Greer does not make rash claims in her book and she is actually quite snide towards authors who have done so, including Greenblatt. Readers of this blog know that I greatly admired Greenblatt but in this case I do find Greer more convincing. By placing the small bits of evidence from Shakespeare's and Hathaway's lives within the framework of the vast amount of research done of the Elizabethan and Jacobean eras, she presents a picture of two strong and fascinating individuals who chose to live their lives together as much as circumstances permitted. I like that picture.

Monday, April 2, 2012

Monday April 2 2012

This will be a short report. Not much has been happening this week.

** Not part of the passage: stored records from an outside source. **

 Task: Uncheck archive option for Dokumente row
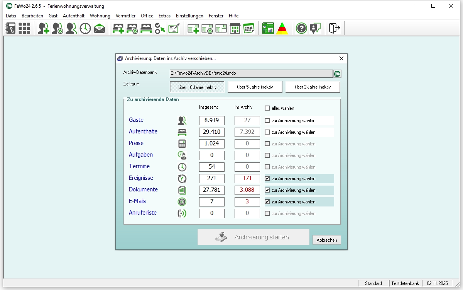pos(267,190)
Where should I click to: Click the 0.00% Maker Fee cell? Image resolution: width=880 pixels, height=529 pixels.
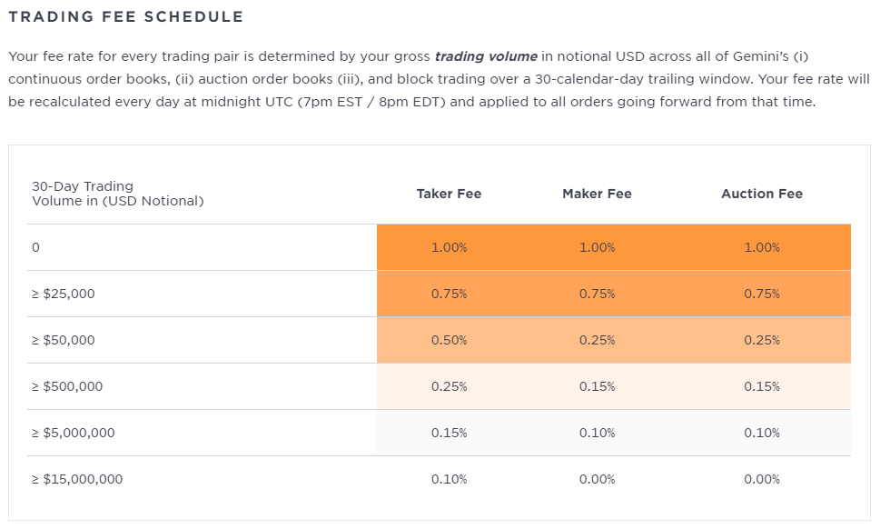[597, 479]
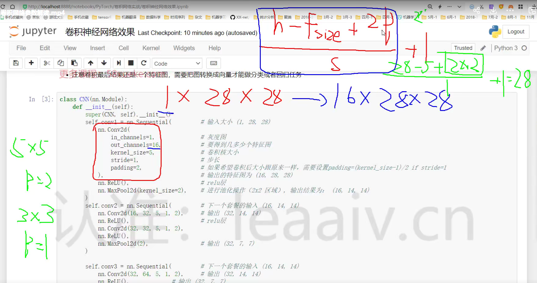Interrupt the kernel with stop icon
The width and height of the screenshot is (537, 283).
131,63
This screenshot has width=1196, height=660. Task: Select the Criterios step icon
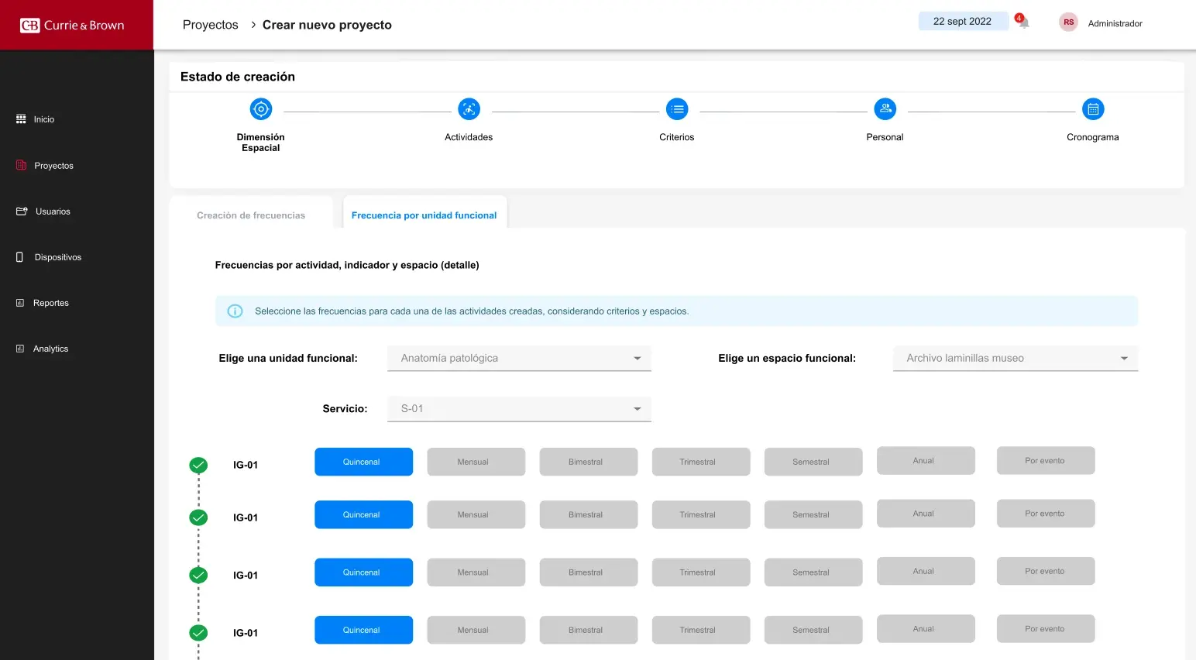click(677, 109)
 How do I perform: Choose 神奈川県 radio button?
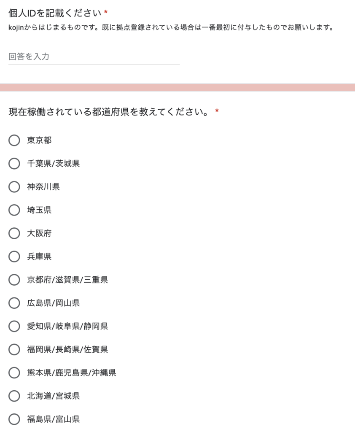tap(14, 187)
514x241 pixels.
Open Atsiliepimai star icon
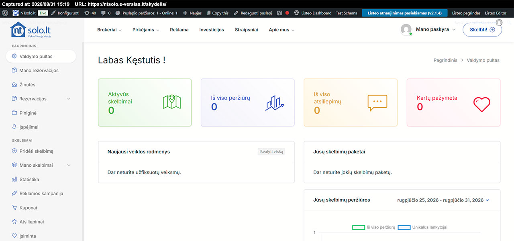pos(14,222)
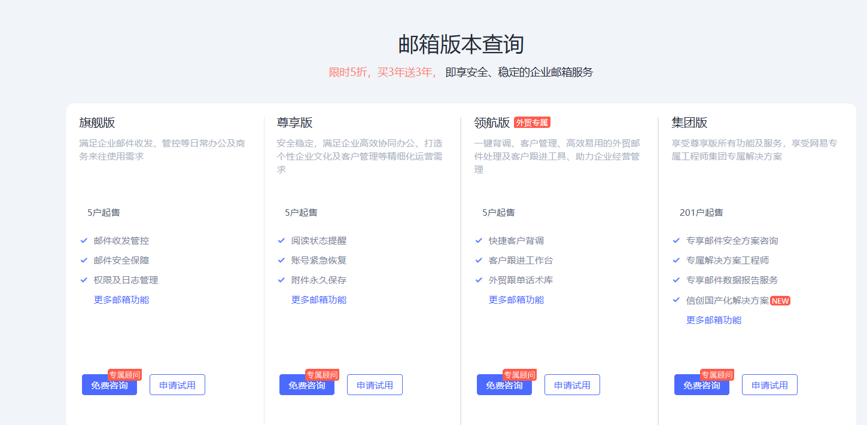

From the Shakespeare Almanac:
Nothing of interest!

Shakespeare sightings:
Only one! A review in Svenska Dagbladet (one of the two major Swedish dailies) of the production of A Midsummer Night's Dream in the small town of Helsingborg on Sweden's west coast. The reviewer called it “friendly and easily digestible” - not really a compliment. Evidently this version emphasizes the love stories in the play.

Further, this week:
  • Still reading aloud with Hal: Henry IV Part One.
  • Still reading: Shakespearean Negotiations by Stephen Greenblatt. Still very interesting!
  • Posted: A report on Shakespeare and Music by Julie Sanders.





Shakespeare and Music by Julia Sanders

Shakespeare and Music – Afterlives and Borrowings by Julie Sanders, 2007. Read in February 2010.

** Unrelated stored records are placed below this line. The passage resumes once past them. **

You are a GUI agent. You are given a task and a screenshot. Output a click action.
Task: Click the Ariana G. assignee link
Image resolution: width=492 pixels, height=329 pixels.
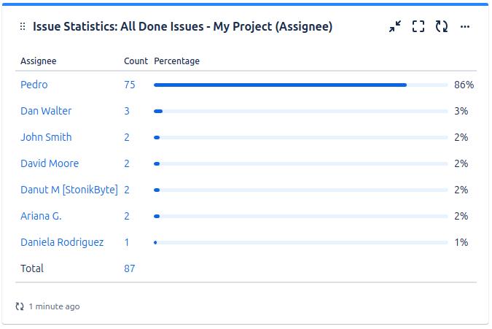(x=41, y=217)
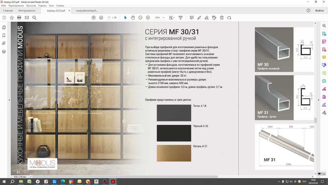
Task: Toggle the Selection arrow tool
Action: point(125,18)
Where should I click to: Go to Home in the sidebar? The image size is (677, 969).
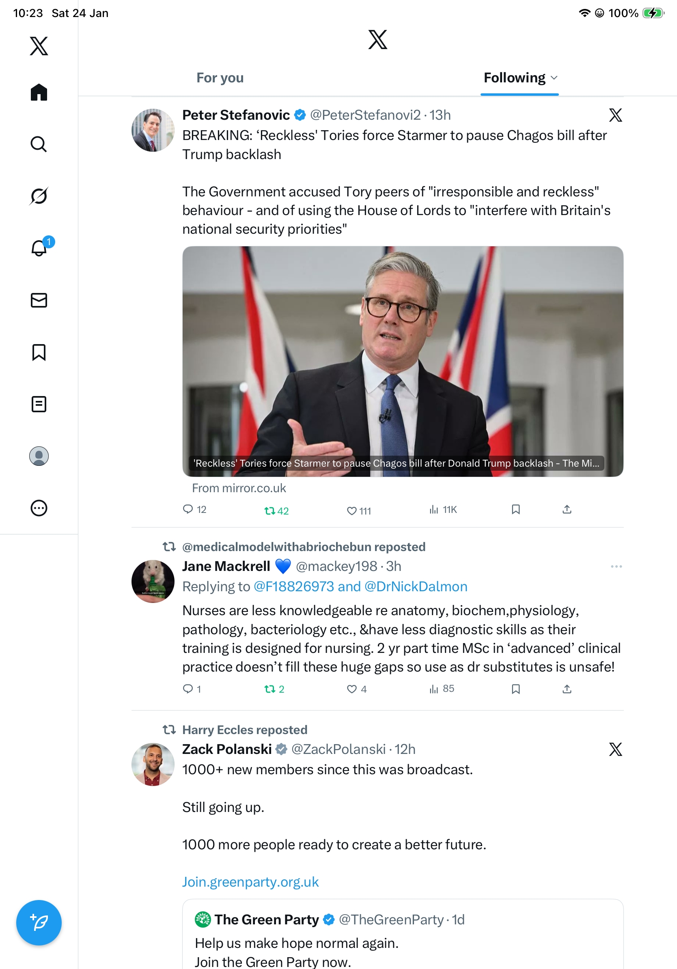(39, 92)
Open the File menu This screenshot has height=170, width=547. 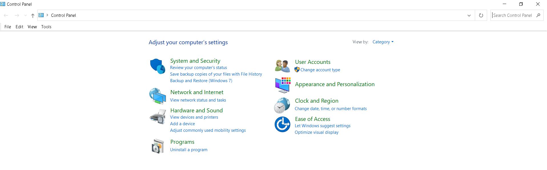pos(8,27)
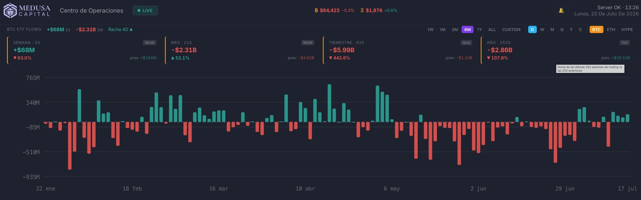Viewport: 641px width, 200px height.
Task: Select the 3M time range
Action: [x=455, y=29]
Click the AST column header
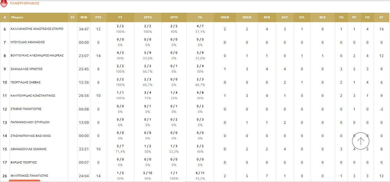Image resolution: width=390 pixels, height=182 pixels. (285, 17)
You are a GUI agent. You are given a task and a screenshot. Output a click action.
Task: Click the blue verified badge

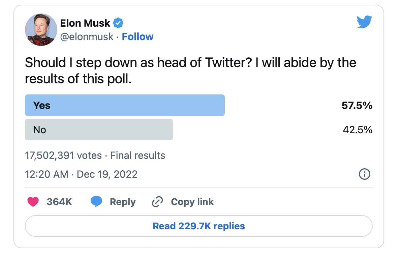tap(118, 23)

Shakespeare and music touched me early in my life, as mentioned in the introduction to this blog, without me being aware of the connection to Shakespeare, or indeed to much awareness or interest that something called Shakespeare even existed. The first was the 1950's soundtrack to Kiss Me Kate that my parents bought and I listened to. The second was probably the pop song “Just Like Romeo and Juliet” from the early 60's followed by Donovan's “Under the Greenwood Tree” and then “What a Piece of Work is Man” from Hair.

Not all of these are mentioned in this book but this is the kind of things it deals with. It starts with a chapter on jazz with such examples as Duke Ellington and Cleo Laine. That a lot of classical music has Shakespeare connections comes as no surprise nor is Shakespeare in ballet and opera unknown to most of us.

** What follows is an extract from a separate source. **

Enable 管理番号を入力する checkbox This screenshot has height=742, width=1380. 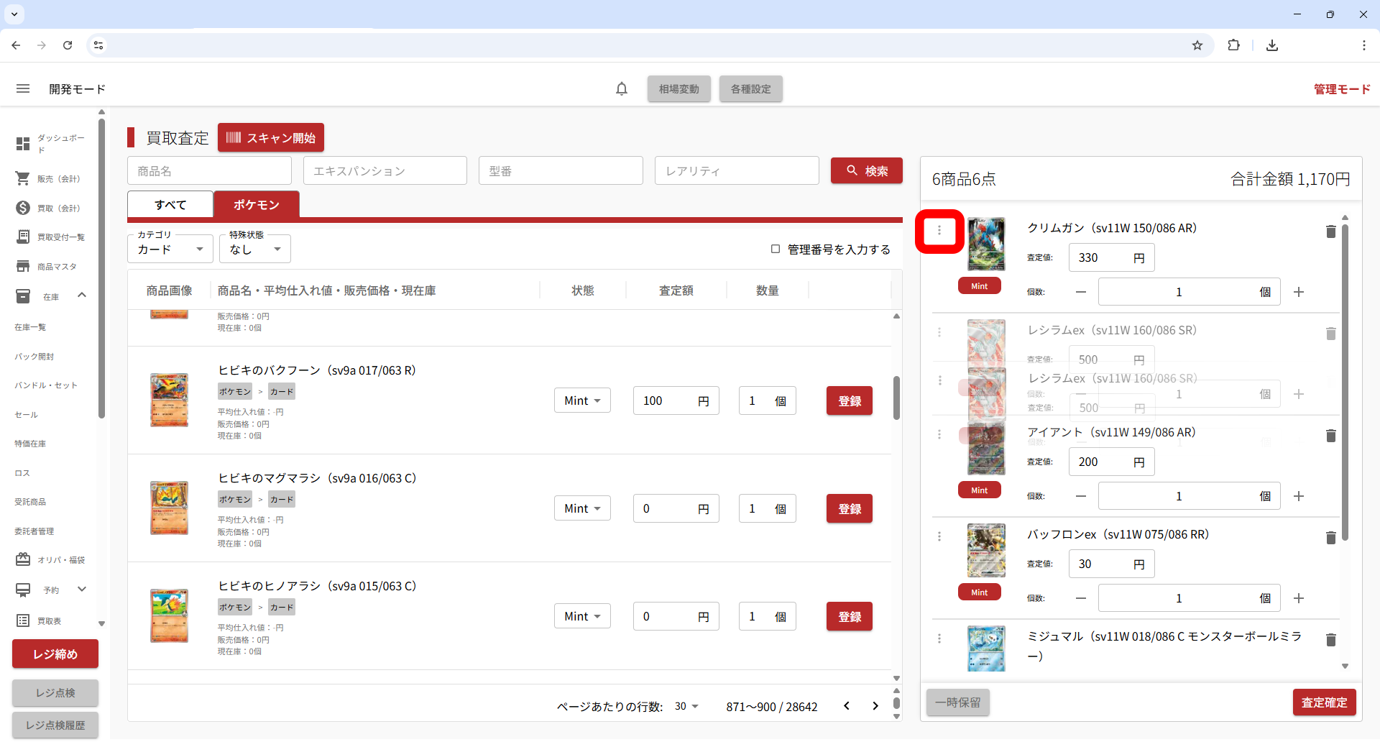click(x=776, y=249)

However I wasn't aware of how many musicals have been done on Shakespeare's plays. West Side Story is probably the most famous but rock musicals have been made of Twelfth Night, Two Gentlemen of Verona and Othello. Those I would like to see! Sanders didn't especially like Kenneth Branagh's musical treatment of Love's Labour's Lost – she isn't alone on that, but it's one of my favorites and I think she misses the undertone, admittedly subtle but nevertheless there, of seriousness in the movie. She's less negative to the use of rock, jazz and pop music in three of my other favorites: Luhrman's Romeo and Juliet, Taymor's Titus and Loncraine's (Ian McKellan's) Richard III.

There is a chapter about symphonic scores to Shakespeare films and she mentions the Shostakovitch scores for Kosintsev's Hamlet and King Lear, the Kurosawa versions and others but she also spends quite a lot of time with the Patrick Doyle score for Branagh's Hamlet. She doesn't like this either, and once again we disagree. The dramatic build-up of the scene in which Hamlet stands on the icy plain at the end of Act 4 Scene 4 ending with “O, from this time forth, My thoughts be bloody, or be nothing worth!” is, according to Sanders, overdone, while I never fail to be deeply moved by it.

Disagreements aside, I found much of interest in the book and will undoubtedly refer to it from time to time.